Split into small batches to cap per-thread memory

In [5]:
batch = 32
with h5py.File(H5, "r") as h5:
    total_layers = h5["slices/segmentation_results"][str(CLS_STREAK)].shape[0]

ranges = [
    slice(i, min(i + batch, total_layers))
    for i in range(0, total_layers, batch)
]

Chunk‐processing function (reopens file per chunk)

In [6]:
def summarise_chunk(slc):
    with h5py.File(H5, "r") as h5:
        seg = h5["slices/segmentation_results"]
        st  = seg[str(CLS_STREAK)][slc]
        sp  = seg[str(CLS_SPATTER)][slc]
        edge = int(st.shape[2] * EDGE_FRAC)
        out = np.zeros((slc.stop - slc.start, 4), dtype=np.int64)
        out[:,0] = st.sum(axis=(1,2))
        out[:,1] = st[:,:, :edge].sum(axis=(1,2))
        out[:,2] = st[:,:, -edge:].sum(axis=(1,2))
        out[:,3] = sp.sum(axis=(1,2))
    return slc.start, out

Run in parallel with threads + progress bar

In [7]:
n_workers = os.cpu_count()  # Set n_workers to the number of CPU cores

results = []
with timed("Parallel summarise"), ThreadPoolExecutor(max_workers=n_workers) as executor:
    for start, out in tqdm(
        executor.map(summarise_chunk, ranges),
        total=len(ranges),
        desc="Parallel chunks"
    ):
        results.append((start, out))

Parallel chunks:   0%|          | 0/112 [00:00<?, ?it/s]

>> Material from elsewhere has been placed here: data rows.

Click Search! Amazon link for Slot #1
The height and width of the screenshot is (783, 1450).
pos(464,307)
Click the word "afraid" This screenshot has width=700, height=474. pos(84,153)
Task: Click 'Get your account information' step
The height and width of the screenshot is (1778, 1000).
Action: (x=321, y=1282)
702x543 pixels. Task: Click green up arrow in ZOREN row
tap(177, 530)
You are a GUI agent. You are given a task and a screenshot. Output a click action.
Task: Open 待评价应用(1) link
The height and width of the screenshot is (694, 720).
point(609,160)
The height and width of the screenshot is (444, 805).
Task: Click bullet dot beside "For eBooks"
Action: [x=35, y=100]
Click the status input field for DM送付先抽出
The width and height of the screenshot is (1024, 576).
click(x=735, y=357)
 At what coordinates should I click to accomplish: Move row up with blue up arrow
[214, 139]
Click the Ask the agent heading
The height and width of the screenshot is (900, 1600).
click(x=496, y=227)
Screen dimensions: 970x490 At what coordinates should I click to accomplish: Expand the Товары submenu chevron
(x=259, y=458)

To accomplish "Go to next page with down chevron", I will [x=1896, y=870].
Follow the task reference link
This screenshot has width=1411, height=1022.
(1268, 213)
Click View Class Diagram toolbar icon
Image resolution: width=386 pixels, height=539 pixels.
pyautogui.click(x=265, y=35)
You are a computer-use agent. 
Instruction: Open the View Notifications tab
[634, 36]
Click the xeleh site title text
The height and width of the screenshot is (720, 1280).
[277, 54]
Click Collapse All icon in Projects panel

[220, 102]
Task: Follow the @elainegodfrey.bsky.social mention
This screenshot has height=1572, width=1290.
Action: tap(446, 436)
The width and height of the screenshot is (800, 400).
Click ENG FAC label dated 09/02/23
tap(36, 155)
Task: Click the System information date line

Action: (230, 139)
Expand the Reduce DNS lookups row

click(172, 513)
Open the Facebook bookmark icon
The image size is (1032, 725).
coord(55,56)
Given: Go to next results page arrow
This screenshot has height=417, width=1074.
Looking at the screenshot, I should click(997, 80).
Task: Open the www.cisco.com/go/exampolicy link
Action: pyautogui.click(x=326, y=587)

Parallel summarise: 169.90 s


In [8]:
results.sort(key=lambda x: x[0])
df_list = [
    pd.DataFrame(
        chunk,
        columns=["streak_px", "streak_left", "streak_right", "spatter_px"],
        index=range(start, start + chunk.shape[0])
    )
    for start, chunk in results
]
df_par = pd.concat(df_list)


## 3. Dask array summarization

If Dask is available, benchmark array computation using dask.


In [None]:

if DASK_AVAILABLE:
    with h5py.File(H5, "r") as h5:
        ds = h5["slices/segmentation_results"][str(CLS_STREAK)]
        darr = da.from_array(ds, chunks=(128, ds.shape[1], ds.shape[2]))
        with timed("Dask sum streak_px"):
            streak_sum = darr.sum(axis=(1, 2)).compute()
        print("First 5 sums:", streak_sum[:5])
else:
    print("Dask not installed")

Dask sum streak_px: 41.84 s
First 5 sums: [0 0 0 0 0]



## 4. DuckDB querying Parquet vs pandas filtering

Benchmark filter of layers where streak_px > median using DuckDB SQL vs pandas.


In [11]:

median_val = df_read['streak_px'].median()

if DUCKDB_AVAILABLE:
    with timed("DuckDB query"):
        con = duckdb.connect()
        res = con.execute(f"SELECT * FROM '{PARQUET}' WHERE streak_px > {median_val}").fetchall()
    with timed("Pandas filter"):
        df_filt = df_read[df_read['streak_px'] > median_val]
else:
    print("DuckDB not installed")


DuckDB query: 0.09 s
Pandas filter: 0.00 s



## 5. Packbits compression of a mask slice

Demonstrate memory and time savings using `np.packbits` on a boolean mask.


In [12]:

with h5py.File(H5,"r") as h5:
    mask = h5["slices/segmentation_results"][str(CLS_STREAK)][0] > 0

arr = mask.astype(bool)

with timed("np.packbits"):
    packed = np.packbits(arr, axis=None)

with timed("np.unpackbits"):
    unpacked = np.unpackbits(packed, count=arr.size).reshape(arr.shape)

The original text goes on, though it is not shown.